=== Excerpt provided ===

######

KERRY: It's not a question of wait. It's a question of exhausting the remedies that are available to you that create a legitimacy if you have to go to war. What we lost, for instance, in Vietnam, was the legitimacy. We ultimately lost the consent of the American people.

MATTHEWS: Right.

KERRY: We had a divided nation.

MATTHEWS: Right.

KERRY: That is not where you want to begin a war. And so...

MATTHEWS: How many-speaking of division, I want to take division right now. And-I'm going to ask a very general question, not whether you're a Democrat or a Republican or you support the president politically, but how many in this room support us going to war against Iraq right now? How many think we should try to avoid this war by inspections and try to get-and try to get a check and make sure he doesn't have weapons of mass destruction? Who wants to check first? What do you think of that? It 's about 95 percent to go now and not try to see if there's weapons of mass destruction. I sense there's a disagreement between you and the majority in this room.

KERRY: I think if we spent a little time working it through, we 'd probably come to be in the same place and I'll tell you why. Logistically, you can't go in tomorrow. Logistically, it's going to take you three or four months, three months anyway, to be prepared to be in a position, and there isn't one of you, I believe, who wants to go in there without the adequate support and logistical supply network set in place. I don't believe that. No one believes that a Special Forces unit alone is going to be able to go in to do that and if you don't want another Somalia, Mogadishu, where you haven't got your capacity to extract people if you need to or to pull reinforcements in when you need to and you haven't laid your plans...

MATTHEWS: Right.

KERRY: ... intelligently, you're in danger. I want to do what I think is going to protect the troops, but accomplish our goal. And I believe that under any circumstances, we have two to three months to put to test the question of whether or not we can satisfy the security needs of this nation. Do I have confidence that we'll do that? The answer is no. Do I think Saddam Hussein will probably live up to that? No. Do I expect that probably we'll have to enforce it? Yes.

MATTHEWS: OK.

KERRY: But I want to go through the process to guarantee we've done it right.

MATTHEWS: Senator, there's been a lot of talk about the manner of our president, his sort of cowboy style. The Europeans are apparently turned off by this kind of talk by the president. Let's take a look at it, listen to it. (BEGIN BUSH VIDEO CLIP)
MATTHEWS: How many people here like that kind of talk? (APPLAUSE)

######

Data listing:

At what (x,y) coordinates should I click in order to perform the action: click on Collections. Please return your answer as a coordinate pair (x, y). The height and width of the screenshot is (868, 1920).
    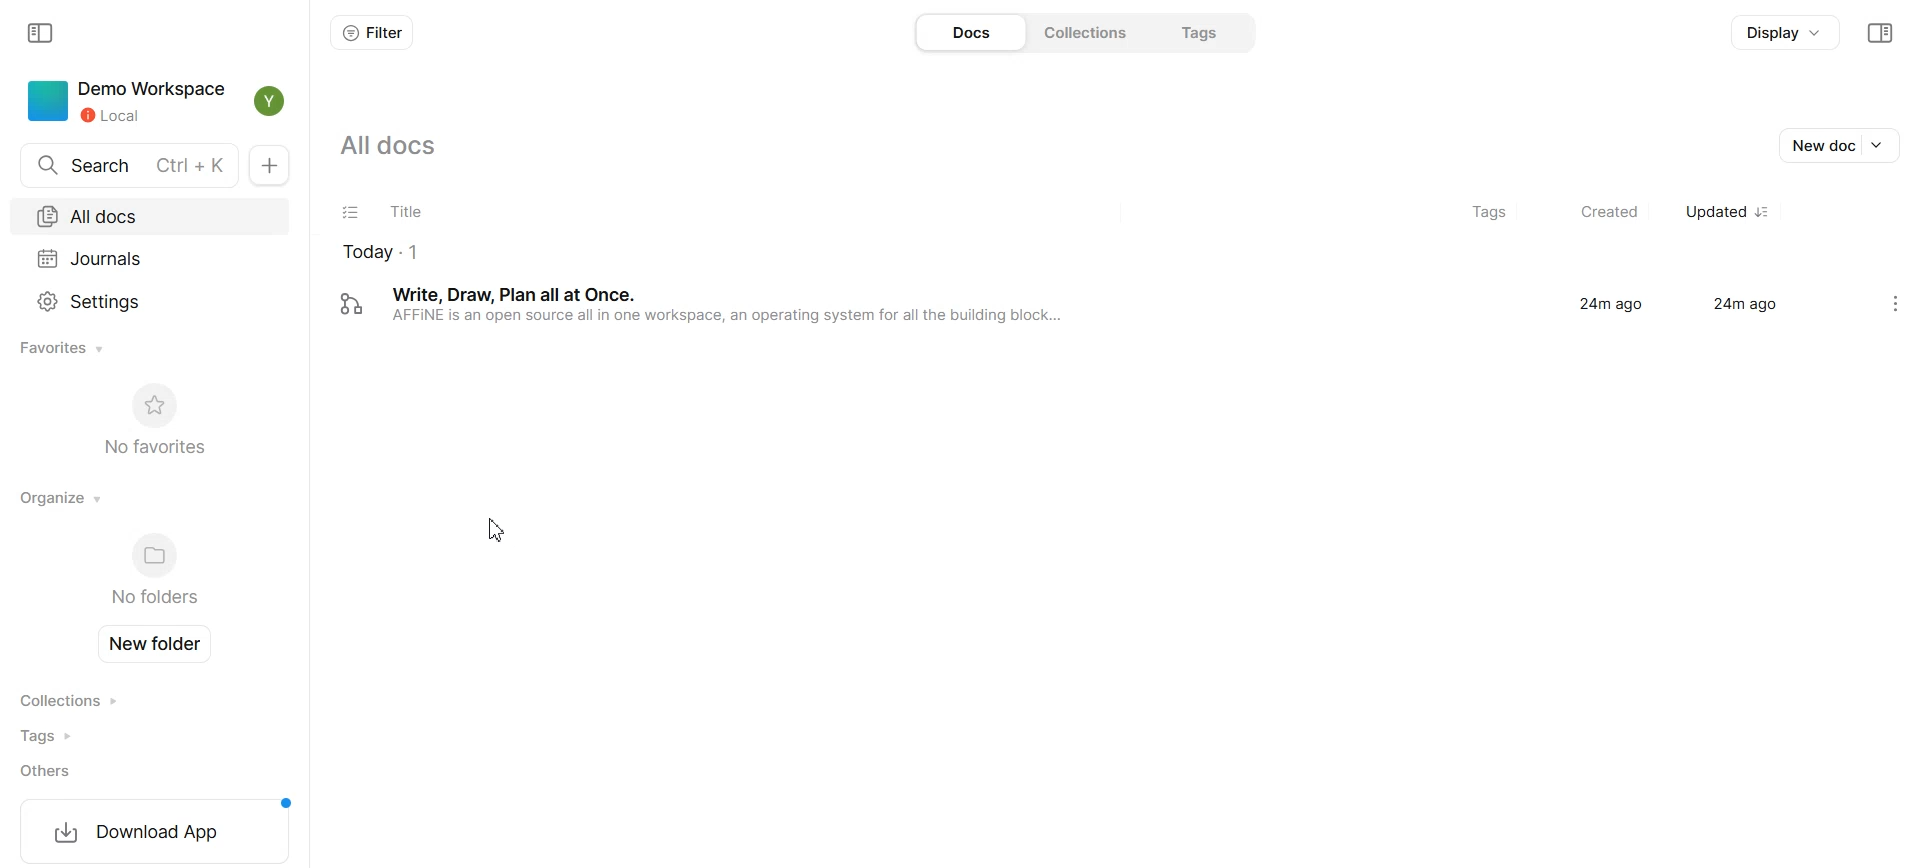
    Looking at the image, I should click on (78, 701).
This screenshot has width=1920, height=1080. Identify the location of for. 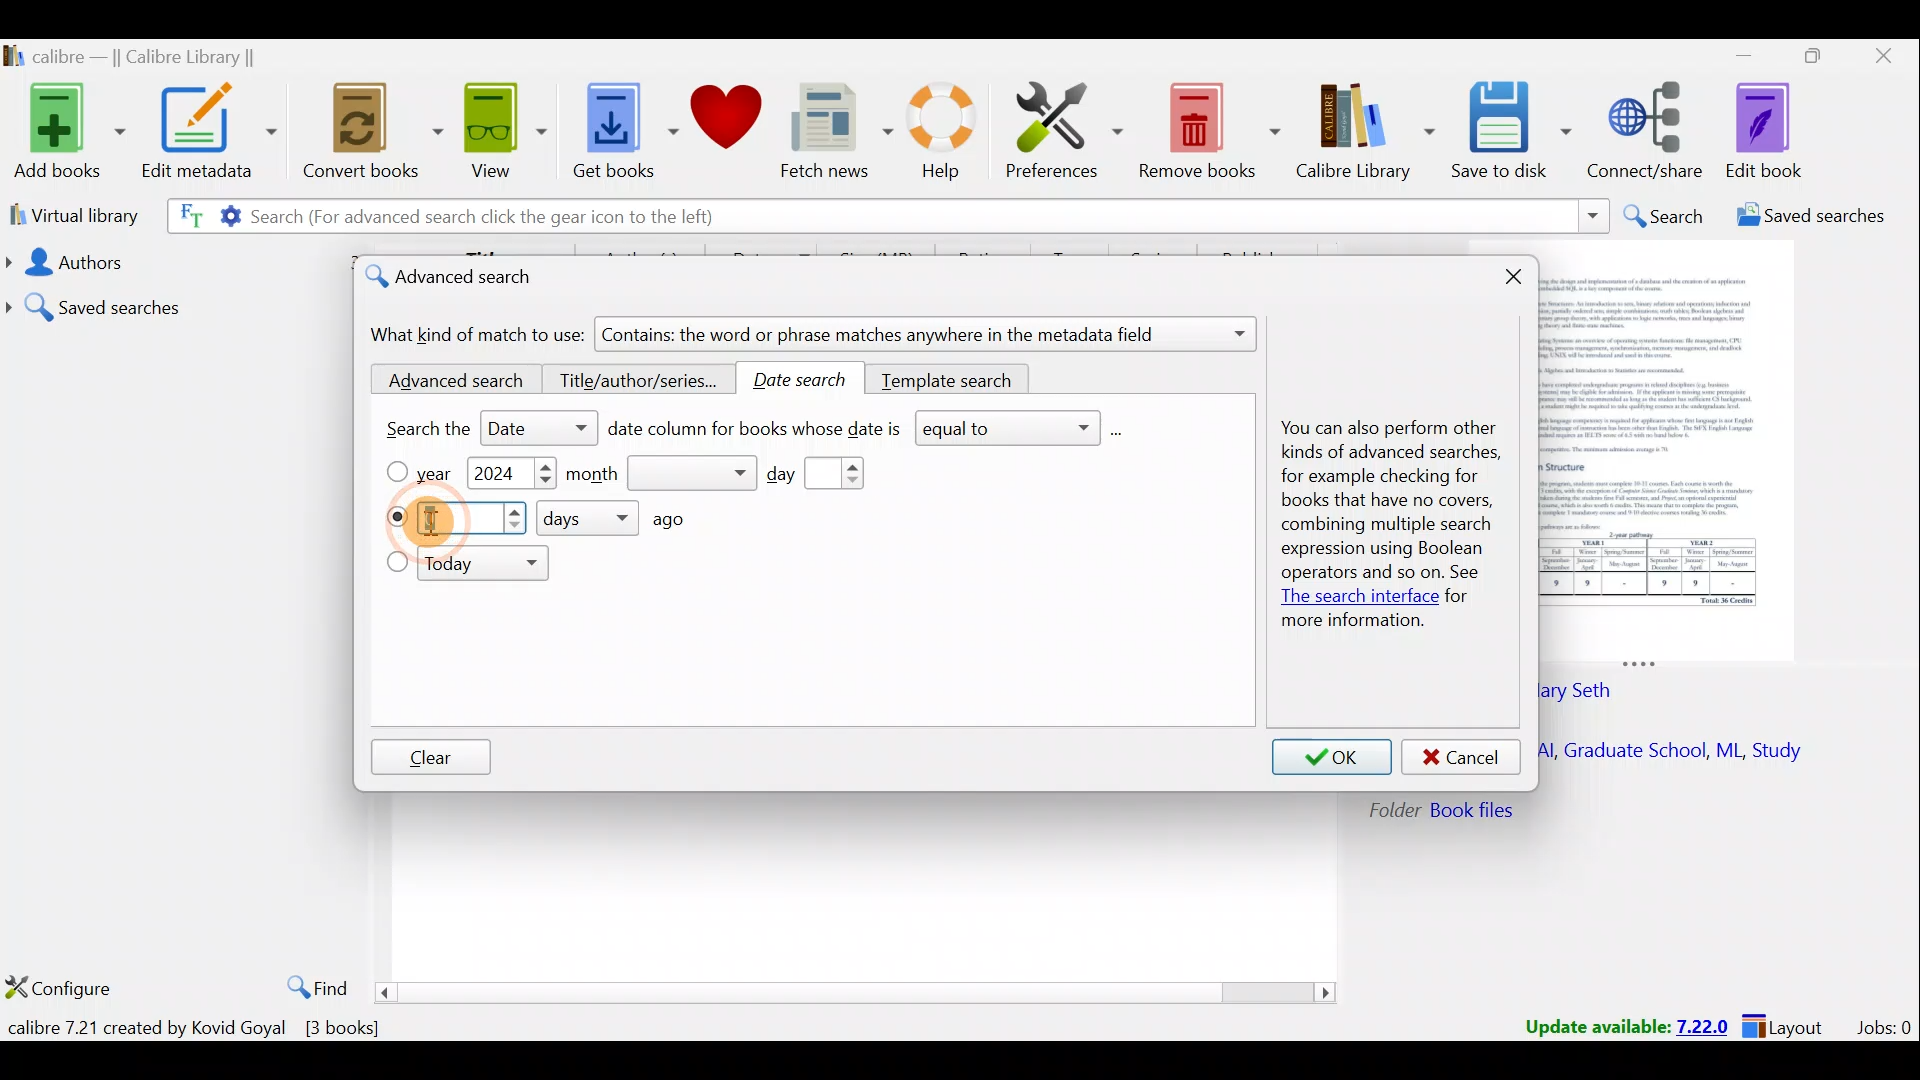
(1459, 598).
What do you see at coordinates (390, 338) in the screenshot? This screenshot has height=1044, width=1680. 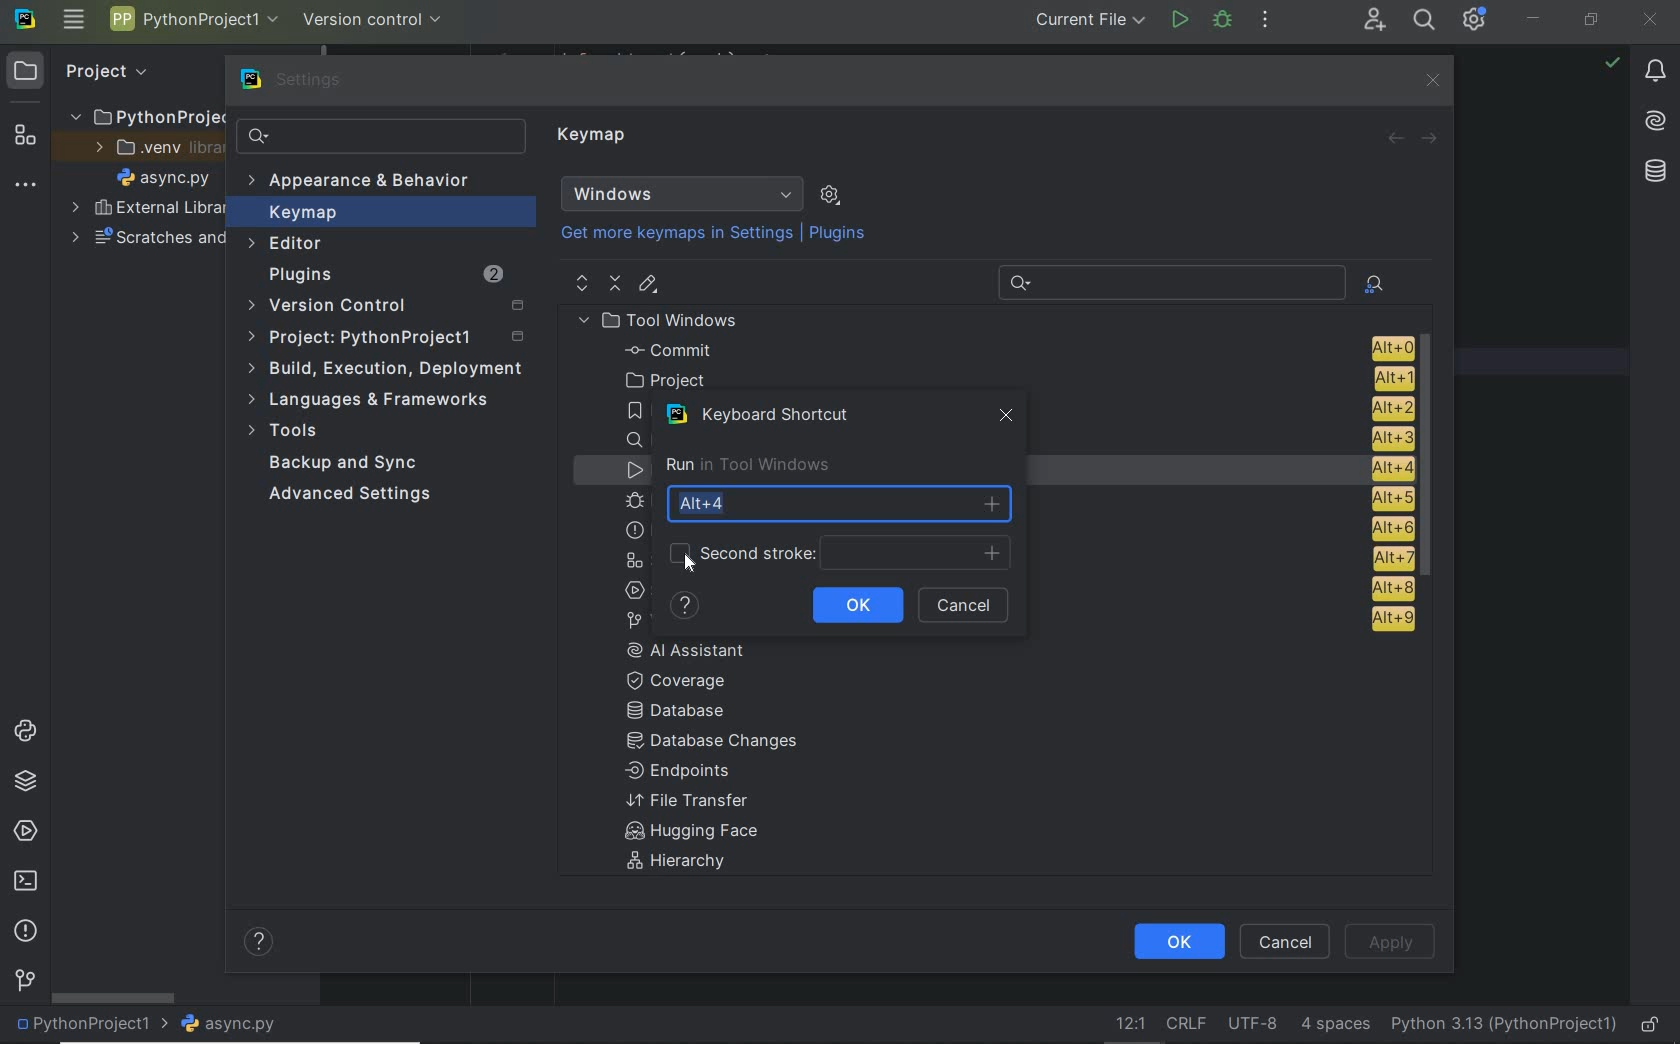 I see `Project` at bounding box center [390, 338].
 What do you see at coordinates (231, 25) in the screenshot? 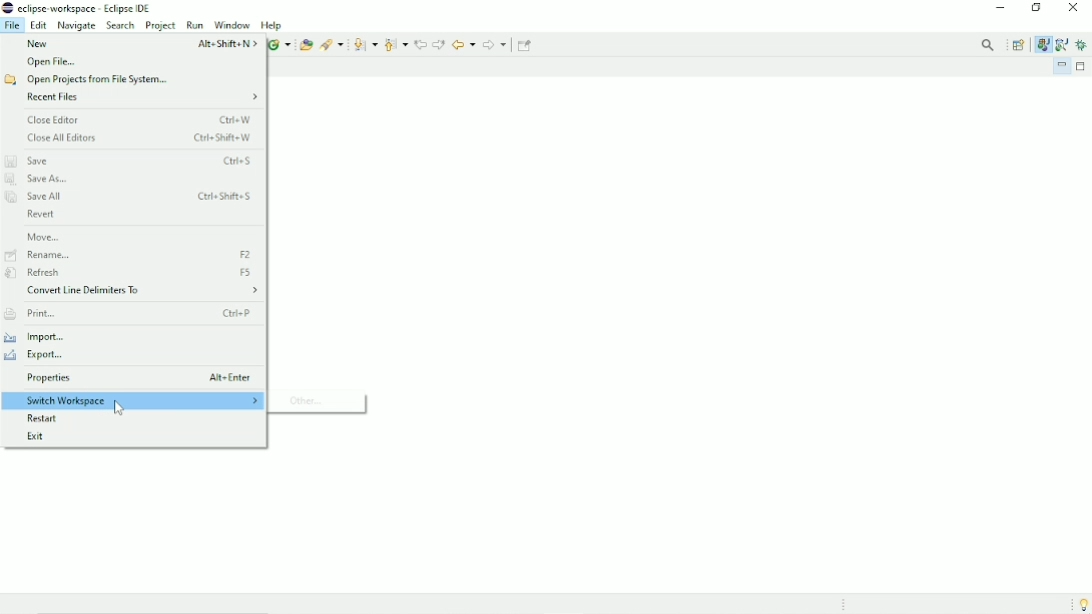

######

=== Challenge A ===
Answer these questions from the Iraq interview transcript:
(i) What does Kerry say the country lost in Vietnam?
(ii) How long does Kerry say it would take, logistically, to be prepared to go in?
(iii) What share of the room does Matthews estimate favors going to war now?
=== Challenge B ===
Resume the Iraq interview transcript after its last line, in the same exchange format.
The rows have no connection to the Iraq interview transcript.

=== Result A ===
(i) The legitimacy; ultimately, the consent of the American people.
(ii) Three or four months, or three months anyway.
(iii) About 95 percent.

=== Result B ===
MATTHEWS: Let me read you something from the "New York Times" today. I'll let the Senator respond to it. I'm sure he's read the column by Thomas Friedman in the "New York Times" today. "It is too bad that Mr. Bush's instinctive humility has given way lately to Texas cowboy lingo when talking about Iraq. I'm sure it helps whip up crowds at Republican fundraisers, but it doesn't cross the ocean well." How many like that? (APPLAUSE)

MATTHEWS: Got some Thomas Friedman fans here. Let's go to the next question. Go ahead.

UNIDENTIFIED MALE: William Osmar (ph) from Boston, Massachusetts. Senator, do you support President Bush's call for regime change and if not, why?

KERRY: The policy of our country is regime change. I do support regime change. The question is how do you do it. Now, never before in the history of the United States of America have we just decided to go in and attack a country just to change their regime. If there's a national security threat to our country, a reason that we have to do it, which I believe are the weapons of mass destruction, and I think you believe that too, but I don 't believe that the oil being sold across the border is a rationale for going to war. I don't believe the lack of accountability in the POW situation at this moment is a cause for going to war. I think you have to have legitimacy in your effort to go to war that is in the best traditions of our nation. We've spent almost 100 years. We lost a lot of lives, many of them from right here at The Citadel, fighting for a standard of behavior. We tried to create the League of Nations. We then created the United Nations. Why? Because we believe that rule of law is important, that we need to have some kind of standard. And what I want to do is guarantee that the United States operates from the greatest position of strength. I'm prepared to order at any time to go in and take Saddam Hussein out if we have exhausted those possibilities, or if there's an imminent threat that requires us preemptively to do it because we are imminently threatened. But I have sat in on those briefings. My colleagues have sat in on those briefings. There is no one, Republican or Democrat, who's going to tell you that there's an imminent threat today, tomorrow, next week, next month. And many of us believe that in order to bring the Russians, the French, the Germans, the rest of the world community along with us, we need to go through certain steps. That may be trying some people's patience, but let me tell you something. When the bullets are flying, and the body bags are coming home, and the nation's resolve is being tested, we will be glad that we went the last measure of effort so that we understood when we look at a parent and say this is why your son or daughter died, we explain, we tried everything and this is what we...

MATTHEWS: We're back at The citadel in South Carolina near Charleston, and we're watching the cadets in action here. Let me ask you all a first question. How many think we should go to war with Iraq again? Let's hear it-let's hear it verbally this time. (APPLAUSE)

MATTHEWS: How many-how many of you want to go to Iraq and fight the war personally? Stand up. (APPLAUSE)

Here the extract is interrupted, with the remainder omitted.